The Death Of Annie Borjesson

On December 4, 2005, the body of Annie Borjesson, a 30-year-old Swedish woman, was discovered on the shore of Prestwick, on the west coast of Scotland. Police quickly ruled it a suicide by drowning, but Annie’s family wasn’t convinced, and they uncovered some odd things when they looked into it.

When Annie’s body arrived back in Sweden, the undertakers there claimed she had several bruises that she seemed to have incurred while she was still alive. The autopsy in Scotland hadn’t recorded these bruises. There were other marks on her body, too, which official reports had concluded to be the result of collisions with debris in the sea. What most concerned the family, though, were the unanswered questions about Annie’s last day.

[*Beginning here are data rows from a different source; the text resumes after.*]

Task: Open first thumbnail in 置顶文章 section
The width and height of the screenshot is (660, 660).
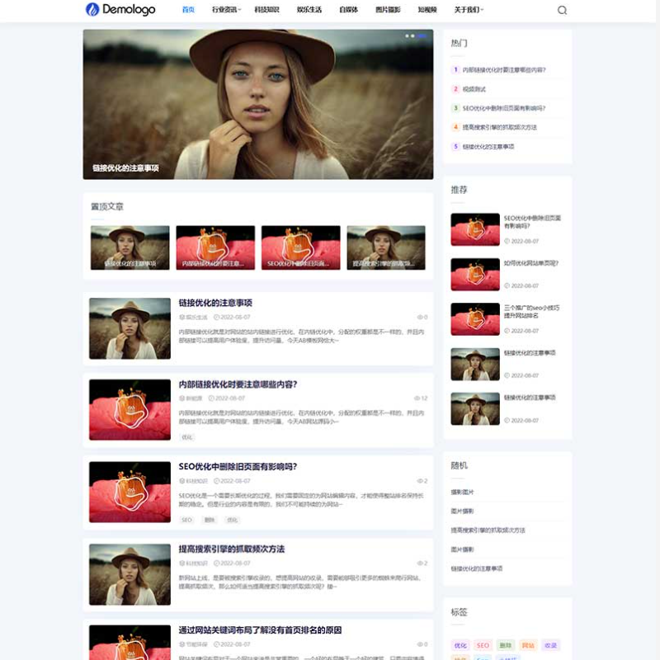Action: (130, 248)
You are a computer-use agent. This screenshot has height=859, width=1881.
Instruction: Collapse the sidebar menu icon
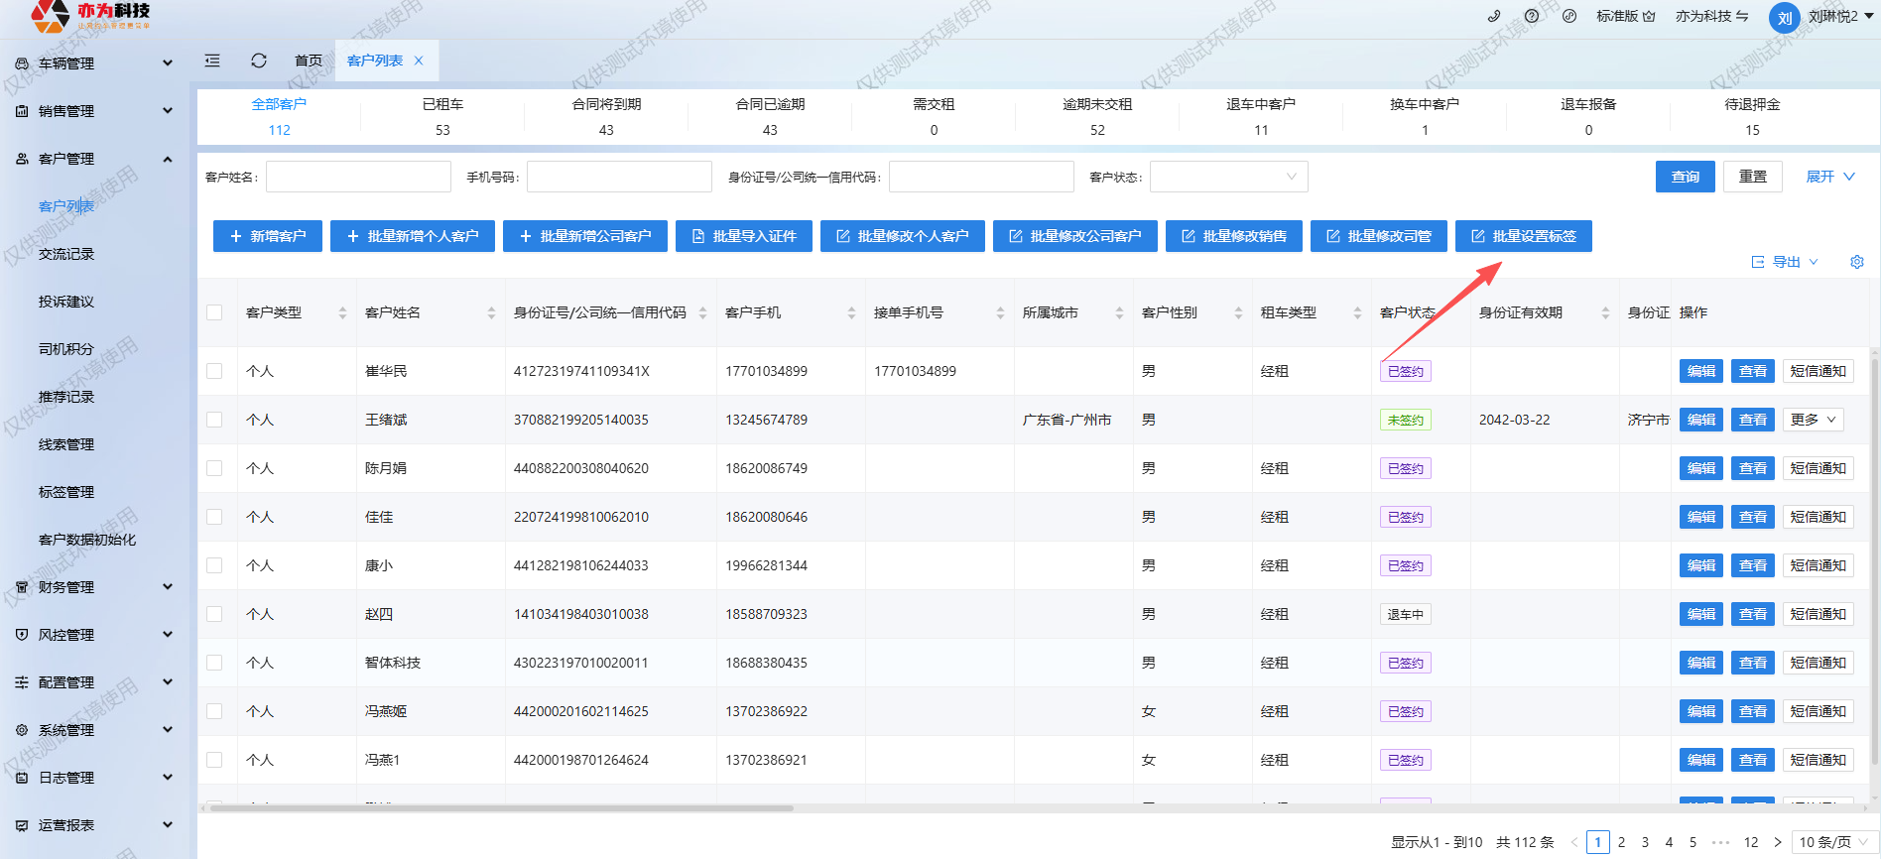(x=212, y=61)
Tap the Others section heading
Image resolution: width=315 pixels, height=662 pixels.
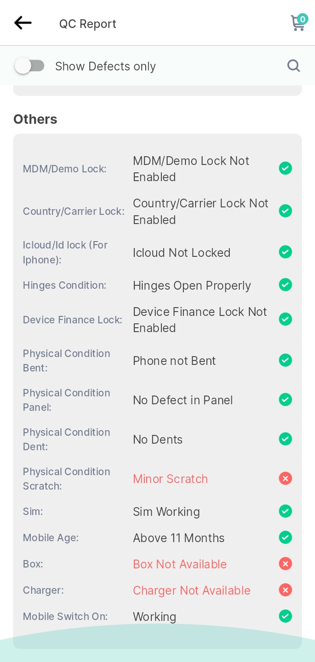tap(35, 119)
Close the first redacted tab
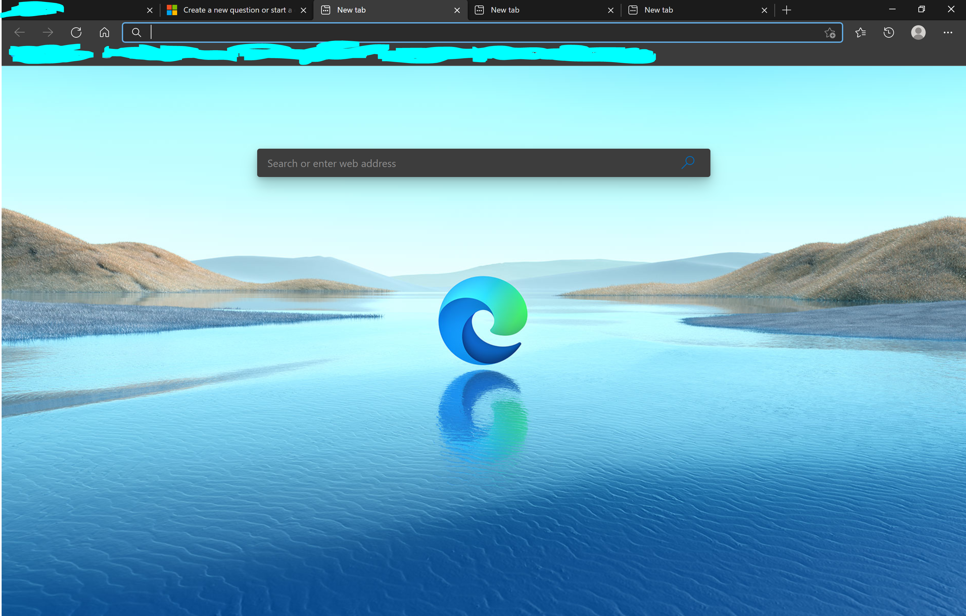This screenshot has height=616, width=966. [x=150, y=10]

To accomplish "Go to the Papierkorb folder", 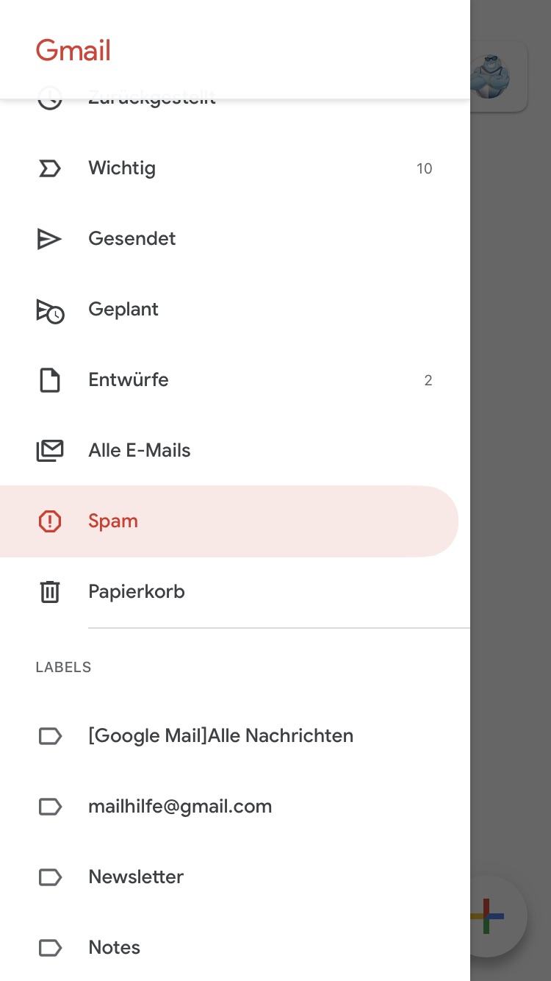I will (x=137, y=592).
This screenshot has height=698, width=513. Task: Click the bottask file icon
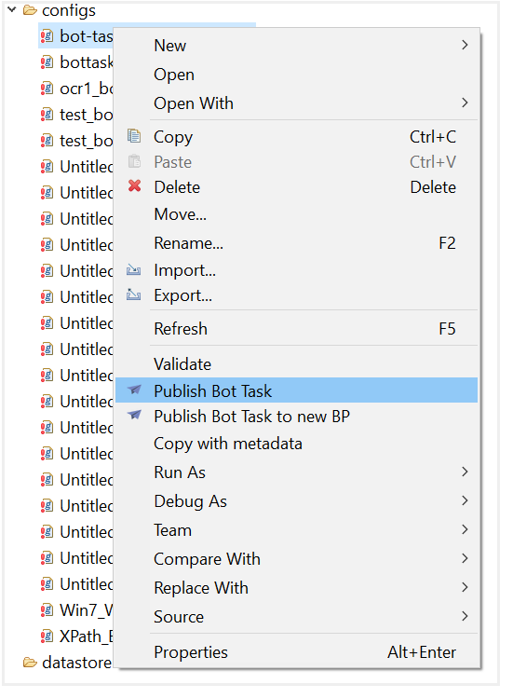tap(47, 62)
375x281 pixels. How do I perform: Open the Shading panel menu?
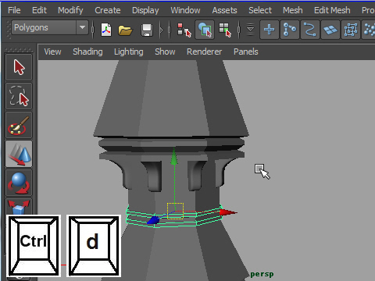coord(88,52)
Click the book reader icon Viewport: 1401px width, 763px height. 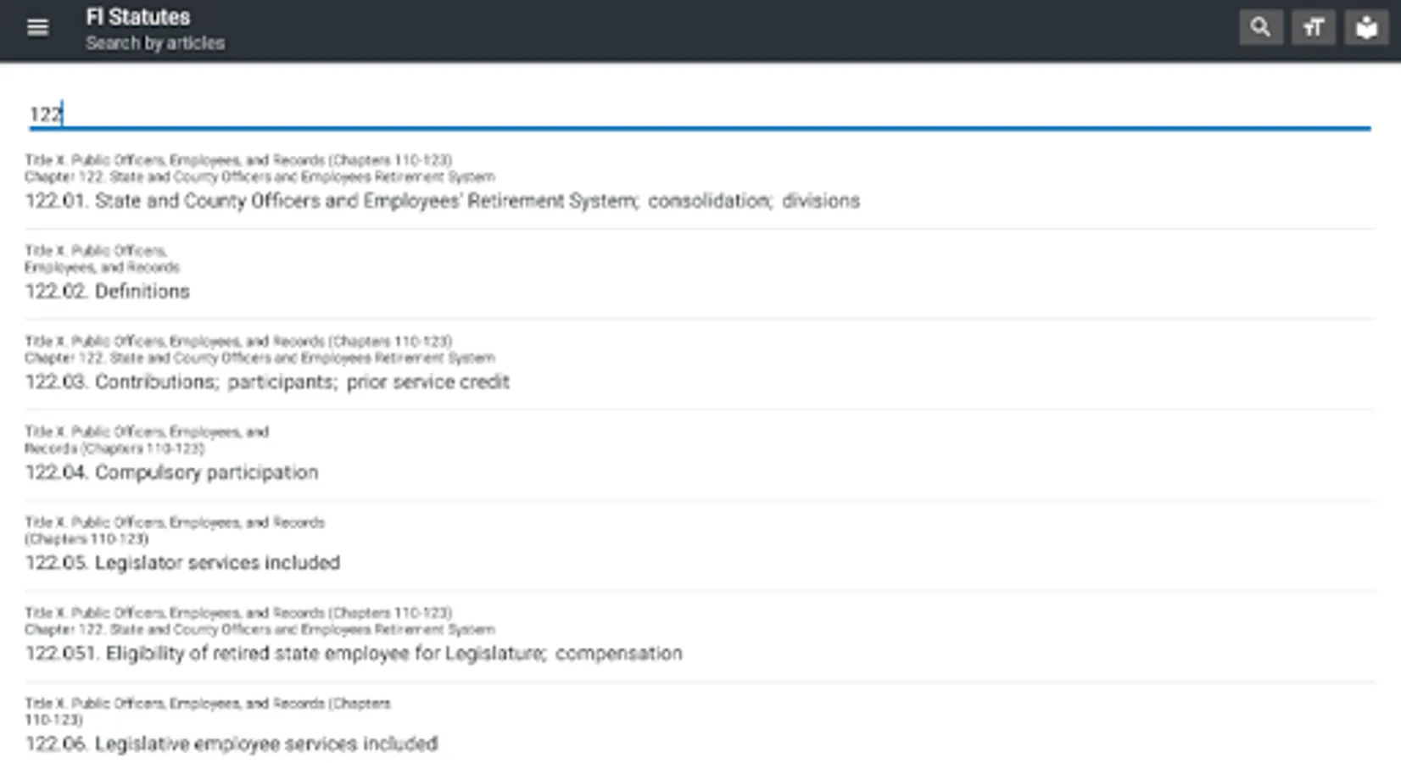pyautogui.click(x=1365, y=28)
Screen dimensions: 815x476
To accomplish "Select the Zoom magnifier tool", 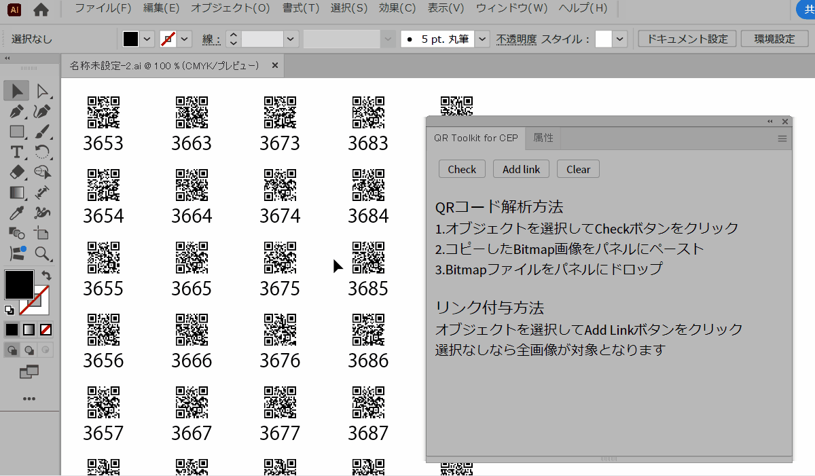I will 42,254.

Annie lived in Edinburgh, but on December 3, she traveled 129 kilometers (80 mi) to Prestwick Airport for unknown reasons. She tried to withdraw cash using her credit card twice, first £100, then £50. Both times, she didn’t have enough funds in her account to complete the transaction. She proceeded to the airport, where her image was captured on video surveillance in the late afternoon.

Time stamps from the airport’s security footage show that she moved the length of the terminal in 55 seconds. Independent investigators determined that this should take over a minute and a half at normal walking speed and concluded that she must have been running. In total, she spent less than five minutes at the airport. According to a friend who had seen the footage, she appeared to be walking around looking “annoyed and angry.” She then began walking toward Prestwick itself. She wasn’t familiar with the town, which was about a mile away from the airport. A witness later claimed to have seen a figure standing on the beach near the sea, but the figure was too far away to identify.

When Annie’s family began their investigation, they hit a wall of secrecy. Scottish authorities refused to release tissue samples that could help clarify the cause of death. When the family accessed Annie’s email account, they found that all of her emails had been deleted. A friend named Maria Jansson discovered that Annie’s phone company had failed to register any of the calls she had made to Annie during 2005, and the phone company refused to discuss it with her.

Maria began to frequently receive silent phone calls. Family members had problems with their email accounts. Police claimed that there were no records of any calls to or from Annie during her last three days, even though several people remembered talking to her. It later came to light that Annie’s hair had been cut after her death and thrown away.

Annie’s family continues to campaign for a full investigation. Her mother has met with the First Minister of Scotland, and a petition of 3,000 signatures was presented to the Scottish Parliament at the end of 2013. The family wants the police to investigate the possibility that Annie was killed during the missing 16 hours between the time she left the airport and when her body was found.